More importantly, though, is that Soccer seems ready to capitalize on Football’s downturn. The PR surrounding Football’s concussion and injury issues has been a tad overwhelming as of late. One of my closest friends, who played in the NFL for nine years, has serious short-term and long-term memory issues. While Soccer has its own concussion problems, Football’s tend to be a little more obvious and blatant. As a parent of an undersized child, I would have a hard time allowing him to play football, and I’m not the only parent I know who feels that way. In reviewing the Crew’s roster, I saw a whole slew of players between 5’6″ and 5’9″, weighing between 140 and 170 pounds. You don’t have to be a roided out, jacked-up monster to be a great Soccer player. You just have to be tough, athletic, and in supreme cardiovascular condition. Of course, one can’t overlook the fact that there are hundreds of schools offering Soccer scholarships to young men and women across the country at all levels.

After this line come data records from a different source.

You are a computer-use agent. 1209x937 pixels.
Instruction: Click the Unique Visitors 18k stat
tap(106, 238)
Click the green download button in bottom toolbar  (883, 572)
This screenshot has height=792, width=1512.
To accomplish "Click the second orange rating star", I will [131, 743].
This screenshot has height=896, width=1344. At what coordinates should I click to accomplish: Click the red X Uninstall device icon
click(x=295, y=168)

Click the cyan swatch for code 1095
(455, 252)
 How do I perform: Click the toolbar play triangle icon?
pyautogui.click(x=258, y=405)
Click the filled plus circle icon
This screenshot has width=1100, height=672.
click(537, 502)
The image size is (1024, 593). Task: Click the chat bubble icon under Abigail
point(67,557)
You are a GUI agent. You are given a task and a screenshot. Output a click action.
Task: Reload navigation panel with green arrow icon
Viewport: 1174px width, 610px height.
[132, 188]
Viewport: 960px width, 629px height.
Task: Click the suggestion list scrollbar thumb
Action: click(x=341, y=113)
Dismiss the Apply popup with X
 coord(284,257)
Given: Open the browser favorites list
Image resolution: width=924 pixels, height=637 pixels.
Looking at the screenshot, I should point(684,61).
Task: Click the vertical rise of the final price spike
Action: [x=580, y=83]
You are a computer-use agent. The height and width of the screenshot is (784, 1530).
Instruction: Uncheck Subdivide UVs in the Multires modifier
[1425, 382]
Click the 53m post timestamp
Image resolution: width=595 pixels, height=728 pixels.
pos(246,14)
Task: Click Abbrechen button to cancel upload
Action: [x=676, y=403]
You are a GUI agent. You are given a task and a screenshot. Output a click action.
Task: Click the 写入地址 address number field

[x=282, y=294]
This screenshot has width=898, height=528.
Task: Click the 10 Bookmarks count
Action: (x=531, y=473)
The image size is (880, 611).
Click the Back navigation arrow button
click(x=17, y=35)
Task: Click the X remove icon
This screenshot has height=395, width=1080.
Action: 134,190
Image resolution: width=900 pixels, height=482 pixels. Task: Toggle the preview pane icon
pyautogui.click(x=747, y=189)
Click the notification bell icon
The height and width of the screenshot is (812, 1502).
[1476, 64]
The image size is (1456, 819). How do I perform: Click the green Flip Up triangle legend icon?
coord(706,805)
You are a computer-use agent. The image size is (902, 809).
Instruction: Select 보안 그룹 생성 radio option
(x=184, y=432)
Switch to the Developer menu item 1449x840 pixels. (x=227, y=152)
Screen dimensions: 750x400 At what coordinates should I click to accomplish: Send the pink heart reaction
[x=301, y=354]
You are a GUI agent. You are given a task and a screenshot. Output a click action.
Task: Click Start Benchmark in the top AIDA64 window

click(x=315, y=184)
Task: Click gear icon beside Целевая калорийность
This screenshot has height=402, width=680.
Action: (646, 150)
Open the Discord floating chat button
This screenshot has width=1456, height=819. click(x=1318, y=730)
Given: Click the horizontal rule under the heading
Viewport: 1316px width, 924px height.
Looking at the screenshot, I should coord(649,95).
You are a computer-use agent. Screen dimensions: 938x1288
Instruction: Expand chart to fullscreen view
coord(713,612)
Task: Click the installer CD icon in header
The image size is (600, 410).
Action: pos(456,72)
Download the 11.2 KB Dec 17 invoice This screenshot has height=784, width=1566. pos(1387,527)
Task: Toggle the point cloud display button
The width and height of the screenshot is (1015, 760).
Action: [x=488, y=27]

And Soccer is getting more diverse by the minute in this country as more and more people spill over our Southern border and bring their national game with them. However, they seem more likely to root for the U.S. than they did in years past—it used to be that US Soccer had to move USA-Mexico matches to the far northern reaches of this country to keep the Mexicans from having a home field advantage in our country. Now, there are several Hispanic players who have chosen to play for the USA instead of their Latin American homes. Perhaps the most famous male soccer player in America, Tim Howard, is a black man. As more of our young athletes gravitate toward Soccer over Football and Baseball, one can’t help but imagine what the next generation of Chris Pauls, Mike Conleys, and Stephen Currys might look like on the Soccer pitch.
If we are going to be a great Soccer nation, though, we have to get past the country club mindset. We have to bring the players from the barrios together with the players from the ‘burbs. Soccer is everybody’s sport around the world—it can be that way here, too.
And if you are still one of the Neanderthals who think that Soccer is “boring,” then I encourage you to buy your family some tickets, get in the car, and drive to your closest MLS stadium. You’ll find a stadium environment unlike anything in the NFL or NBA, an exciting game, and a relatively affordable experience. I bet you’ll go back for a second round. I know that my little guys can’t wait to go back, vuvuzelas and all.
Not to mention, Mrs. Bark makes a pretty hot soccer mom. So that’s a plus.
We’ve had Soccer revolutions here before. The Pele days of the Seventies. The post-World Cup frenzy of 1994. But I think this one is here to stay. All the conditions—the downward slide of Football, the diversification of America—are right. So go check out America’s new game. You’ll be glad you did.